Министру фон Финкенштейну: «Не будьте так напуганы. Еще ничего не потеряно и нет ничего безнадежного. Пока я жив, я буду стоять твердо и защищаться, как лев».

Сестре в Байройт: «Мы все должны утешаться мыслью, что наш век — это эпоха в истории мира, и что мы были свидетелями событий столь необычайных, что ход вещей долго не порождал им подобных. Это много значит для наших любопытных умов, но мало для нашего счастья. Что ж, эти злодеи императоры, императрицы и короли заставляют меня в наступающем году танцевать на канате.
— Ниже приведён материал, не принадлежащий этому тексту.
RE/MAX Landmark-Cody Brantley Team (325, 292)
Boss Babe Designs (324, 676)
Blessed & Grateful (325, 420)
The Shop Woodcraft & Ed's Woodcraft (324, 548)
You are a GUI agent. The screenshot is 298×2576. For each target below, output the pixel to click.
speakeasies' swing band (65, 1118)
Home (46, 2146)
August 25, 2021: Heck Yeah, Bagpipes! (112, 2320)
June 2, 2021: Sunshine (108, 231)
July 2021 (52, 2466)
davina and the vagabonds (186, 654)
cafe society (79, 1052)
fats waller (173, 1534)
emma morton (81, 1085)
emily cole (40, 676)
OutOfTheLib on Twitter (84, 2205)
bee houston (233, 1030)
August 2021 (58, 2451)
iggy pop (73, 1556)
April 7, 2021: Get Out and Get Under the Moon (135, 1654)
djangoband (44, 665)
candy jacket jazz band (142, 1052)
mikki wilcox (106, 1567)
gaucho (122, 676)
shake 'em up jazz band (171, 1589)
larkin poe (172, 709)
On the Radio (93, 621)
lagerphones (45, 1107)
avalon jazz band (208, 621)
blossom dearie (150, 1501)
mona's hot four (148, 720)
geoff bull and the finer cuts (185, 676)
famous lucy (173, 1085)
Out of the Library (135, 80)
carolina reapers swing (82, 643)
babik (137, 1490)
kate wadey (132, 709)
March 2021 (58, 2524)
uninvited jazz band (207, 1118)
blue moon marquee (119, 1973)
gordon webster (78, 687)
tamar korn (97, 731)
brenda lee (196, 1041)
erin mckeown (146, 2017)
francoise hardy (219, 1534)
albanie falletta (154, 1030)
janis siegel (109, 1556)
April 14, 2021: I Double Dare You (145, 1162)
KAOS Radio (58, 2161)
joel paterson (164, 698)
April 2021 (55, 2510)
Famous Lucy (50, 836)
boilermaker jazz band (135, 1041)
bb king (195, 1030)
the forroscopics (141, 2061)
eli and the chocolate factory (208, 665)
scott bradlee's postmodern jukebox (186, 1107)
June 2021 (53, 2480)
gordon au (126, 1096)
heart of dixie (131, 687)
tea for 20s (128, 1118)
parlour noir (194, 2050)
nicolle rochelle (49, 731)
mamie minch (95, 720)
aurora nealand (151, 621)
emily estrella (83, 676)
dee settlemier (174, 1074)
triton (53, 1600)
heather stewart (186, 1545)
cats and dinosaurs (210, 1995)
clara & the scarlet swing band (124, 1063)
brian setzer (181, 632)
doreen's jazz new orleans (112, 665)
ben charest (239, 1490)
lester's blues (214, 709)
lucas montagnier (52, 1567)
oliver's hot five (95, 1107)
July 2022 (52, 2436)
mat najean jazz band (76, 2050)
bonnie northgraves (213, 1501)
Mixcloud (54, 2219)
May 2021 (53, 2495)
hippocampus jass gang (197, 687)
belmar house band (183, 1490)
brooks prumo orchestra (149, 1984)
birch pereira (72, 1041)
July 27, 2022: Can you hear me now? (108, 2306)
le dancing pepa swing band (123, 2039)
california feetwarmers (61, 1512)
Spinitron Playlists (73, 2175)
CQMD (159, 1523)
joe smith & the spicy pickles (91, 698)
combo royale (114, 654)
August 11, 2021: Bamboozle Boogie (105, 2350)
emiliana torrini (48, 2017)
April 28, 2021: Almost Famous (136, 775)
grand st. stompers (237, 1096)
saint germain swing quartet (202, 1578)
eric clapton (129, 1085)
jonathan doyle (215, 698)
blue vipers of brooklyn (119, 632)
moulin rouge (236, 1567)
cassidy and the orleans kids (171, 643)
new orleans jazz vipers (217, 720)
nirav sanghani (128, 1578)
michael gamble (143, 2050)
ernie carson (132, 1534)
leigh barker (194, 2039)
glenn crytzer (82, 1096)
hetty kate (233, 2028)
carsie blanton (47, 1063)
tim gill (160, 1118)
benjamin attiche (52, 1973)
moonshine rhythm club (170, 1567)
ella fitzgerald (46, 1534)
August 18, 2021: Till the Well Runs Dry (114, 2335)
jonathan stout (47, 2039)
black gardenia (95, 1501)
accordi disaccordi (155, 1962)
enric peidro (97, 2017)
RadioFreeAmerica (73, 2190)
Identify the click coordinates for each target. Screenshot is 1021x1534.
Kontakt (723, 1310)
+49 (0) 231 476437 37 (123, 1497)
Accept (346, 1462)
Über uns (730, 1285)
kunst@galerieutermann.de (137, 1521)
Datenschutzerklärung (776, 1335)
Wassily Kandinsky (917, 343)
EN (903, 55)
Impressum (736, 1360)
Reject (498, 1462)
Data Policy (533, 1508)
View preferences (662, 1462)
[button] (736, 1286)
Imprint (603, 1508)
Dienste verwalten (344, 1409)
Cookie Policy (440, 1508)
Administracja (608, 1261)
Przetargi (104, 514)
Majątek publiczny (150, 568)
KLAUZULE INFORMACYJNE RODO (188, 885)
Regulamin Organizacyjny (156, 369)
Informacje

Я утешаюсь надеждой дать одному или другому из них хорошенько по носу балансиром. Но когда это будет сделано, тогда наконец должен наступить мир. Какая жертва людьми! Какая ужасная бойня! Я содрогаюсь при мысли об этом. Но я должен закалить свое сердце и вооружиться для убийства и резни; я должен героически встретить превосходящие силы; хотя они всегда ужасны, когда видишь их вблизи».

Графу Маришалю Киту: «Вы говорите, что мои враги клевещут на меня даже в далеком Эскориале. Я привык к этому. Я не слышу ничего, кроме неправды о себе. Я сыт по горло вульгарной ложью и презренными пасквилями, распространяемыми ненавистью и ядом по всей Европе. Но ко всему можно привыкнуть. Людовику XIV должно быть так же тошно от лести, которую вливают ему в уши, как мне от позорных вещей, которые говорят обо мне. Это недостойное оружие, которое великий государь никогда не должен использовать против равных себе; ибо он неизбежно унижает себя в то же время и выставляет на посмешище вульгарным людям то, что в общих интересах государей чтить».

Финкенштейну: «Похоже, к несчастью, мы еще не в конце нашего пути. У нас слишком много врагов, чтобы мы могли добиться такого превосходства над ними, которое позволило бы навязать мир. Вся Европа идет против нас; кажется, стало модой быть нашим врагом и почетным титулом — способствовать нашему уничтожению».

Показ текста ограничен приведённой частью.